ACTIVITY: Skip the pictures and give back the rest of the listing exactly.

- - - - -

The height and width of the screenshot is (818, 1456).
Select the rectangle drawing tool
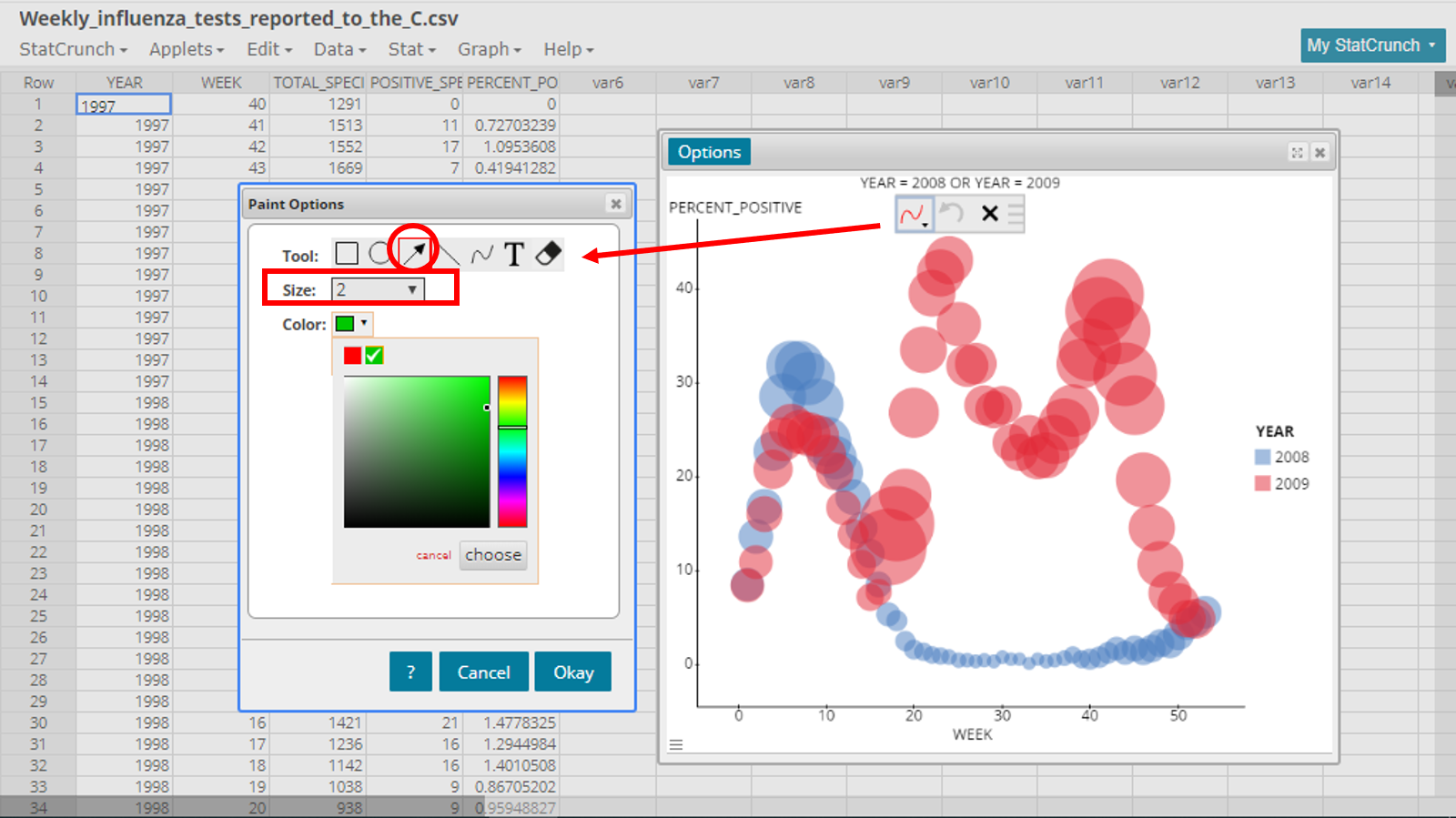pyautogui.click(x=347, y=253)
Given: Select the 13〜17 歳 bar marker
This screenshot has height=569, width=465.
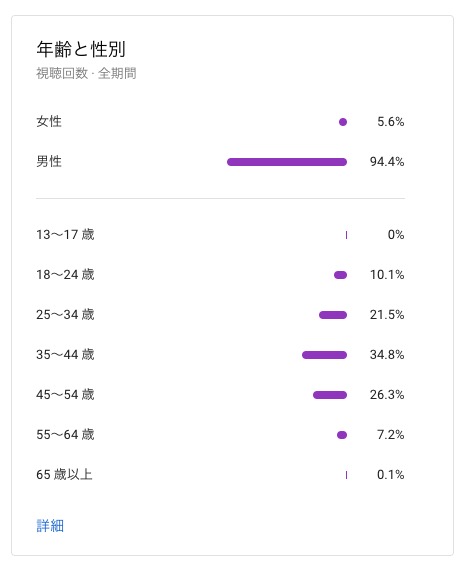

- - - - -

TASK SOLUTION:
The height and width of the screenshot is (818, 1456).
Select the rectangle drawing tool
pyautogui.click(x=347, y=253)
Given: Select the 13〜17 歳 bar marker
This screenshot has height=569, width=465.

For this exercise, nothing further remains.